The A&P properties have several problems that could prevent ShopRite and other chains from bidding on them. One, Rosenblum said, is many of the A&P leases expire within a few years, meaning that anyone who takes over those stores could face steep rent increases in a short time. Another, he said, is “a lot of these stores are just too small for a much larger traditional grocer to come in there.”
While specialty grocers Whole Foods and Trader Joe’s typically take smaller spaces than a ShopRite or Stop & Shop, those chains move cautiously and don’t open stores unless the demographics are perfect, and most of the A&P sites don’t appear to be a fit, industry insiders said.
Wegmans, which has been trying to open a store in Woodcliff Lake for several years, typically builds stores that are 120,000 square feet or larger, more than twice as big as the average A&P or Pathmark store available for bidding.

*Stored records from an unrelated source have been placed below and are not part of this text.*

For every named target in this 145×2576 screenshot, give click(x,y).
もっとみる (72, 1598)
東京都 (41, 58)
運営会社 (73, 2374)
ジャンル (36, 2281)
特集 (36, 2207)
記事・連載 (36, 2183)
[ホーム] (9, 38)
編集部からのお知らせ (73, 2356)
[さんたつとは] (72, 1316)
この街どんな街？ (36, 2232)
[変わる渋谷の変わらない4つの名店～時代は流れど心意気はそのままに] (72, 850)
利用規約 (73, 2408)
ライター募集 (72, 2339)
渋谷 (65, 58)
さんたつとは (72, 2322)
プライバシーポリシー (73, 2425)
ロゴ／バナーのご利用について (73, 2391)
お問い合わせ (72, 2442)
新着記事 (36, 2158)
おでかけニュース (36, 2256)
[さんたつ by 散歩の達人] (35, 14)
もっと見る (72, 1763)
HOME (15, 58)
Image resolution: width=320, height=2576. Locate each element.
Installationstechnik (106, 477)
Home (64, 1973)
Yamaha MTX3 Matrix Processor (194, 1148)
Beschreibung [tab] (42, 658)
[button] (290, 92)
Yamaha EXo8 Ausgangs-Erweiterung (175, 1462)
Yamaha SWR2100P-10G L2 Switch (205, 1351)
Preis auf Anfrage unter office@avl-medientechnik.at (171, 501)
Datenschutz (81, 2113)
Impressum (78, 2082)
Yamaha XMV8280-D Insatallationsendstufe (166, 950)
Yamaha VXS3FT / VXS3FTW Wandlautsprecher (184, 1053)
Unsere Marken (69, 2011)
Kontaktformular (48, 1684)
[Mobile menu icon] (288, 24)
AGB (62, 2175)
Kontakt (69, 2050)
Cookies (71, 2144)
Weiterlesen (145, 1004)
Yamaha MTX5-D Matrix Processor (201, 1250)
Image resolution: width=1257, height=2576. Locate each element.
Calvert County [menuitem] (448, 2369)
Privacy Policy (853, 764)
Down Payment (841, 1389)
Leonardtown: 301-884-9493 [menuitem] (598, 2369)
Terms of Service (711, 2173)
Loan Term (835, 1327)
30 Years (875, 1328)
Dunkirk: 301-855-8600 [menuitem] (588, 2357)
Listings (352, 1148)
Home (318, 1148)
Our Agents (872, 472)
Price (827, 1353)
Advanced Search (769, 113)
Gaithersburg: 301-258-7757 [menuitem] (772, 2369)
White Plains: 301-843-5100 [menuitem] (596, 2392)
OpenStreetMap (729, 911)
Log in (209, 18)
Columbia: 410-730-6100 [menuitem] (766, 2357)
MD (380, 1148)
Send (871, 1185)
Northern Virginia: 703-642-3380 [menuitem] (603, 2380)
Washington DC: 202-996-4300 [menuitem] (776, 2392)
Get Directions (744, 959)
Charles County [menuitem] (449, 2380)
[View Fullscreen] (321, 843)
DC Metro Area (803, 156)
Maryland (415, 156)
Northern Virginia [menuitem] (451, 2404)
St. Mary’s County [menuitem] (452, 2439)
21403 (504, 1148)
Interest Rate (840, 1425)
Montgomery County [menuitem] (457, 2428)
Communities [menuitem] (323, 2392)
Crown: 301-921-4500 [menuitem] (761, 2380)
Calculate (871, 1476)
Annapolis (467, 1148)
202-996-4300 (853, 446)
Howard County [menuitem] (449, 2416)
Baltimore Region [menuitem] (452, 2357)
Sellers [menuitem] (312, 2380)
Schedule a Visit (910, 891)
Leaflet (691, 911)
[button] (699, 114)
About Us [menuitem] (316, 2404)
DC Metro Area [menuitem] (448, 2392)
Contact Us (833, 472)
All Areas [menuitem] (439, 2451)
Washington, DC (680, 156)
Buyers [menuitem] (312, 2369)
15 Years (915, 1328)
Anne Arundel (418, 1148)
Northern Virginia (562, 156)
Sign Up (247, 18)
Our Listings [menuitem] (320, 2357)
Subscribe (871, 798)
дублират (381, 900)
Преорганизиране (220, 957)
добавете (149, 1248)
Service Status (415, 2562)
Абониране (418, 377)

Kroger, the nation’s largest supermarket chain, also is an unlikely candidate, the experts said. “Kroger would like to be in the Northeast, but they don’t want to be in with a piecemeal, substandard operation,” Metzger of Food Trade News said.
New Hampshire-based C&S Wholesale Grocers, A&P’s wholesale supplier and its largest creditor, also could take over a number of A&P stores in order to keep them in business until buyers can be found, and protect an important account. In 2001, after the Grand Union supermarket company filed for bankruptcy, C&S purchased 192 Grand Union stores, eventually selling 162 of them.
“The wild card here is C&S,” said Greg Wank, chairman of the food and beverage services group at accounting firm Anchin Block & Anchin. The question, he said, will be whether C&S takes over the stores themselves, or steers the stores to grocers it sells to, such as Stop & Shop, Safeway, which has stores in Pennsylvania, or smaller, independent grocers.
Acme submitted the largest overall bid for A&P-owned stores, offering to buy 76 properties in five states. The current owner of the Acme chain, the private equity firm Cerberus, has improved its operations, and is expected to open stores that are a big improvement over the old Acme stores North Jersey residents are familiar with.
The Acme bid in general is good news for North Jersey landlords and shopping centers because it “puts another active supermarket player into the market, at a time when there isn’t a very long list of supermarket tenants looking for space in northern New Jersey,” said Matthew Harding, president of Levin Management, which owns or operates 95 shopping centers, including several in North Jersey.
For some landlords, Harding said, getting a new supermarket operator could be a benefit. “You might end up with a better supermarket operator, somebody who’s got some new life and reinvestment to bring to the store,” he said.
Levin Management has five centers with A&P-owned properties, and the company, like most landlords, Levin said, is reaching out to other retailers to see if any retailers are interested in the spaces.
The open A&P spaces are coming on the market at a time when “the real estate market is fairly tight overall in terms of occupancy, so it will put some new space back on the market,” Harding said. “The fact that all of this is happening now, while the supply of available space is relatively tight, is a good thing,” he said.